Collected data
+-------+

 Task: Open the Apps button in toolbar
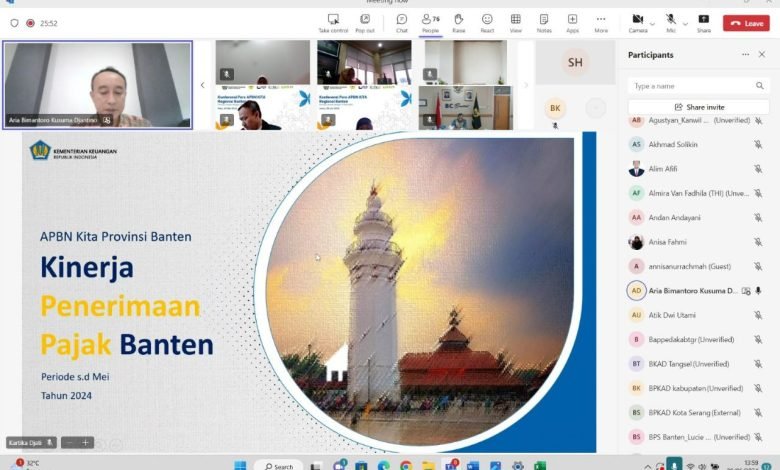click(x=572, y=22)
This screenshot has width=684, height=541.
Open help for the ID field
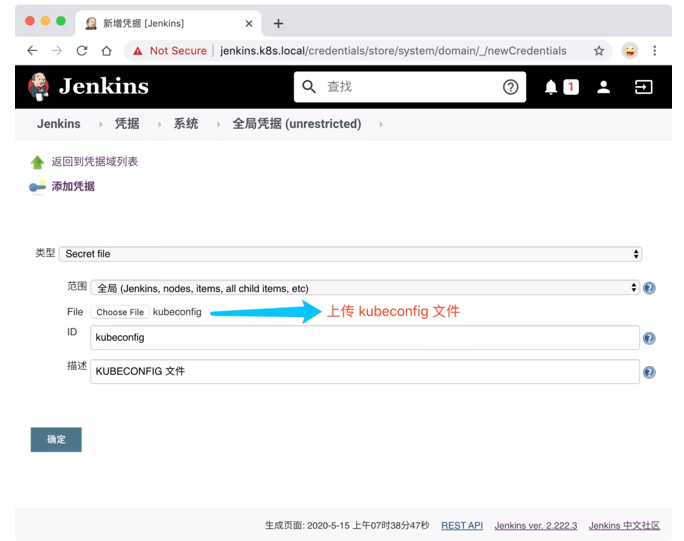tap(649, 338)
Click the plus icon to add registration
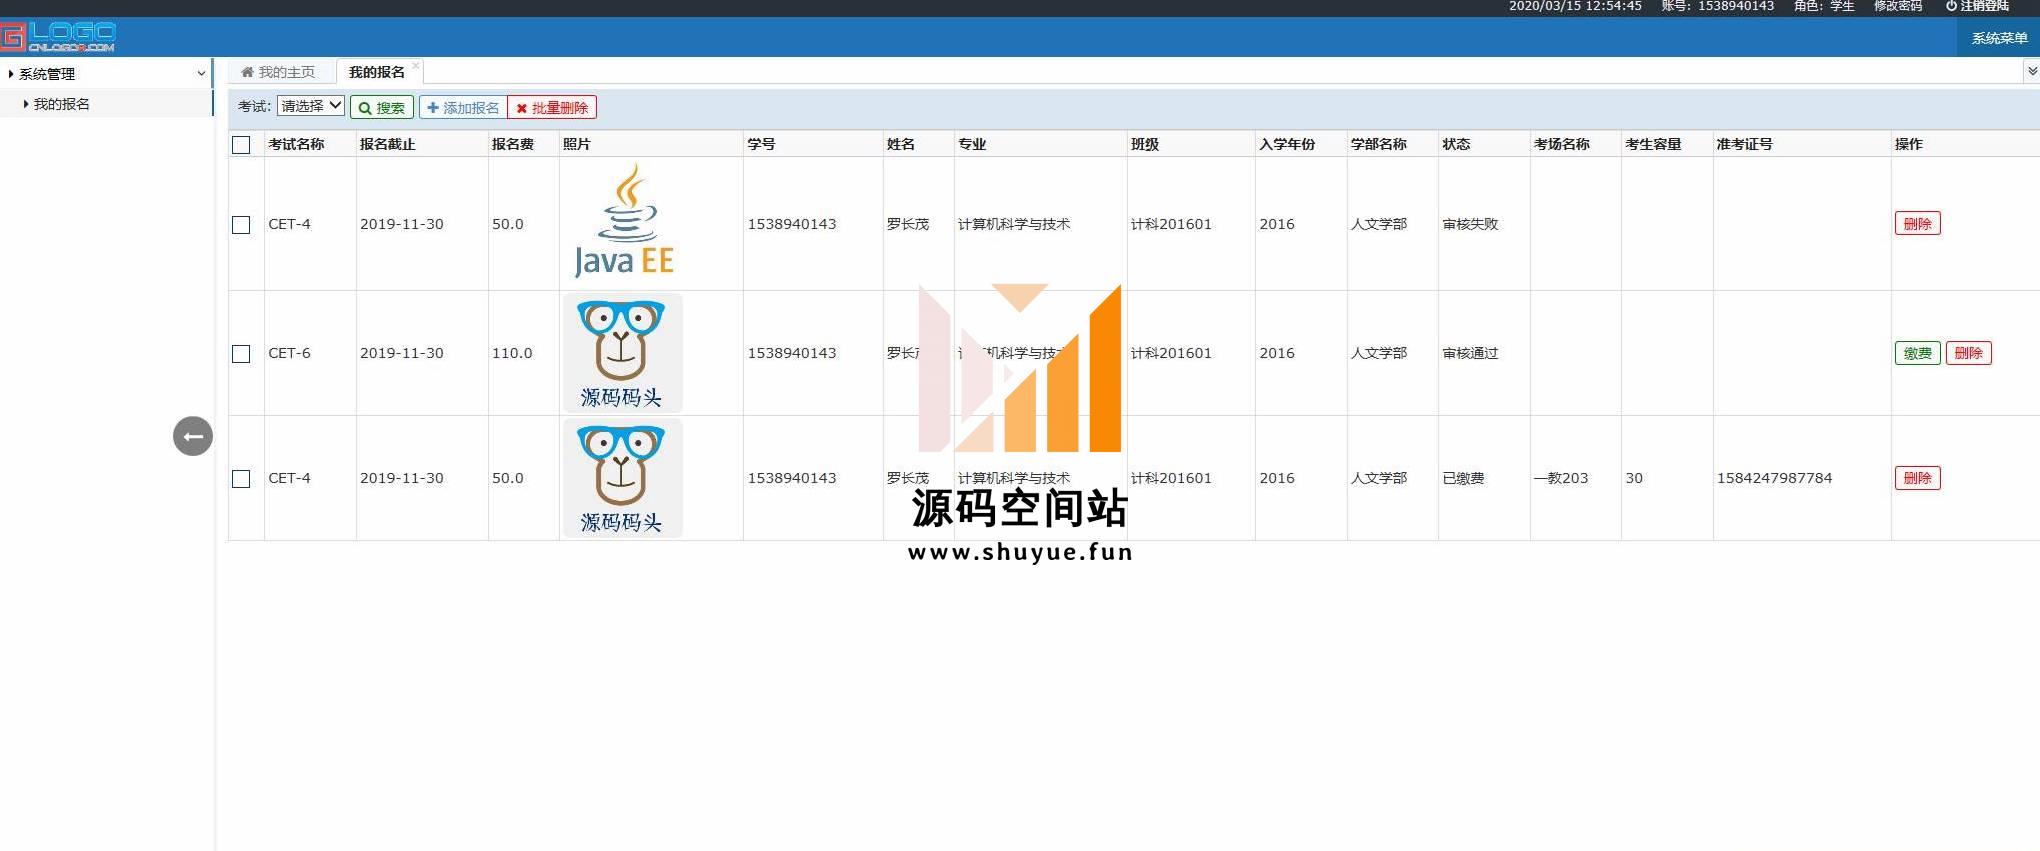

+-------+

Your assignment:
Could you transcribe all of the data exactly and omit the pictures?

The answer:
 Task: Open the Apps button in toolbar
click(x=572, y=22)
This screenshot has width=684, height=541.
Open help for the ID field
tap(649, 338)
Click the plus icon to add registration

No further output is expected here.